The Church provides wonderful handbooks in order to figure out the best way to serve as a bishop and to make sure that one understands policy. However, it is refreshing to hear the words of prophets and apostles in relation to being a bishop. Here are 5 General Conference talks every bishop should read (or listen to).
Did you know Elder Perry’s father was called as a bishop when Elder Perry was 6-months old and was released 18 years later? In this address, he talks about the blessings his family received during the time of his father’s service. He gained a deeper love for his father and benefited from his example.
Elder Perry says, “Now, it is not my purpose here today to spend time on the role and commission of the bishops and making them feel more burdened. Instead, let me talk to you about what we can do to support and sustain them in their great responsibility.”
This is a great discourse on putting the respect of the call of bishop into focus, specifically in the perspective of the bishop’s wife, his children, and ward members in general. Elder Perry gives 5 rules members should follow in relation to the bishop.
- “Never go to your bishop before you have been on your knees asking for inspiration and for solutions.”
- “Never involve your bishop if your home teacher or your quorum can care for your needs.”
- “Never speak ill or gossip about your bishop or his family.”
- “Live your life in harmony with the gospel so that when your bishop calls you to serve, you will be ready and worthy to accept that call.”
- “Remember your bishop in your family prayers.”
I really liked rule number 4–I’ve never thought about respecting a bishop in that way before.
Elder Holland touches on the sacrifice that is required of the family, namely the wife of someone called to serve in the kingdom. All who have been married to a bishop during his service can probably recount various instances where the responsibilities of the call interfered with the joys of a family.

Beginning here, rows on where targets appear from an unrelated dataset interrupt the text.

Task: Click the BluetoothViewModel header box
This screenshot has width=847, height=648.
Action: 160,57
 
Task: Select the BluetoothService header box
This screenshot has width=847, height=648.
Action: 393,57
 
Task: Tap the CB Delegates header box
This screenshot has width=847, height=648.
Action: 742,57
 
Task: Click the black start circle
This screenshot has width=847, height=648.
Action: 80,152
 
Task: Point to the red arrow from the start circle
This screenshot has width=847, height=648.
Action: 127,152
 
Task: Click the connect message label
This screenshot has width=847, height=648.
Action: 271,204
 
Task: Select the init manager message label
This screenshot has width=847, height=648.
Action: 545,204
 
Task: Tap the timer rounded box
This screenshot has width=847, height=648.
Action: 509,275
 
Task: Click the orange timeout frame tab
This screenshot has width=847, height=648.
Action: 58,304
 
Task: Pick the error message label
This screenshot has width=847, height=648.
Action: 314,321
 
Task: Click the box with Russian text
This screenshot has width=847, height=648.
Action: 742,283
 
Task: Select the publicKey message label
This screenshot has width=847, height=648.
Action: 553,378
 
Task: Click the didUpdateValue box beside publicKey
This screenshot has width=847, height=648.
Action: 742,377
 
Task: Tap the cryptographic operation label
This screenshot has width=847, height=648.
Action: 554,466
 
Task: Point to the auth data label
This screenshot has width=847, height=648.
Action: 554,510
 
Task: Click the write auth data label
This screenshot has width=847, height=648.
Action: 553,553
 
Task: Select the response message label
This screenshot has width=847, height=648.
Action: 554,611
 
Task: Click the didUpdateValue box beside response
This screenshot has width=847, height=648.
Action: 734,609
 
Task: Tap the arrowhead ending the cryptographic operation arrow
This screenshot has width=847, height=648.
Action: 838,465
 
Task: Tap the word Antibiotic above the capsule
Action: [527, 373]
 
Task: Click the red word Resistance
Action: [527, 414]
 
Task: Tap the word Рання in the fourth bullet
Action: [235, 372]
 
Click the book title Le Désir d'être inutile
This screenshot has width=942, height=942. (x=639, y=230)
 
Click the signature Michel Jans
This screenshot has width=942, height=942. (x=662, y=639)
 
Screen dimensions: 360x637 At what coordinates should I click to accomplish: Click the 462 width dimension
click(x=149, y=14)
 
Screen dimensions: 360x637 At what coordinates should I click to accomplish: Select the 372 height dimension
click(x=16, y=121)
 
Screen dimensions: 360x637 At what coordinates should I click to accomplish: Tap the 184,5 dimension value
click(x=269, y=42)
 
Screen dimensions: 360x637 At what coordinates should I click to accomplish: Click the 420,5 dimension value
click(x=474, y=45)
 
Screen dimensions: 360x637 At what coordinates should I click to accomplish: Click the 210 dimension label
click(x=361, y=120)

Elder Holland tells one of my favorite conference stories of a bishop’s wife begging for more focus on their marital relationship, when once again, it is interrupted by a phone call. What makes this experience so unique, is that bishop’s wife later talks with the woman on the other end of that phone call and she explains how the answer of her bishop that night changed her life and salvation forever.
That story alone makes it worth a review of this talk.
By reading this talk a bishop will no doubt feel the burden of his call. Most importantly he will further understand the importance of his call. President Hinckley expresses the importance of being a just man. He states, “Your goodness must be as an ensign to your people. Your morals must be impeccable.”
There are great warnings for the bishops to remain pure, to avoid pornographic materials, and to never leverage their title or position for personal gain.
This talk could be looked at as an informal handbook on how to be a bishop.
By the end of the talk it is easy to feel overwhelmed as a bishop. Thankfully he ends with these uplifting and motivating words:
God bless the bishops of The Church of Jesus Christ of Latter-day Saints. You may on occasion be inclined to complain about the burdens of your office. But you also know the joys of your service. Heavy as the load may be, you know this is the sweetest, the most rewarding, the most important thing you have ever done. You know that yours is the power to shape young lives, yours the right to recommend for missions, yours the authority to open the doors of the temple to your people, yours the calling to feed the hungry and clothe the naked and minister to those in distress, yours the obligation to teach and lead and inspire, yours the mandate to judge with equity and truth and mete out with love and understanding, with charity and faith.
In 1999 President Hinckley revisited this talk in his remarks in the April priesthood session.
President Packer tells a remarkable story about a bishop he served with, who was a farmer and was often called away even when he was in the middle his farm work. It’s a wonderful example of the pause a bishop’s life must take from time to time when he is called away–leaving his work until he can return to it.
In a huge international church, President Packer explains that the church is no bigger than a ward. All ordinances, save the temple, are found within the ward. What a great perspective on the inspired structure of the church.
Bishop Hales, serving as a bishop for the fourth time, talks about the power and inspiration that comes with the call of a bishop. “Once a bishop is ordained, he is never released—the reason being that he holds within him the confidences, which will go to the grave with him, of those whom he serves.”
He relates a funny story about Elder LeGrand Richards:
After a weighty discussion in the temple with all the General Authorities, he said, “Now, Brethren, I understand all that we discussed, but until the bishops move, nothing will happen. Everything above the bishop is all talk.” He taught a great lesson.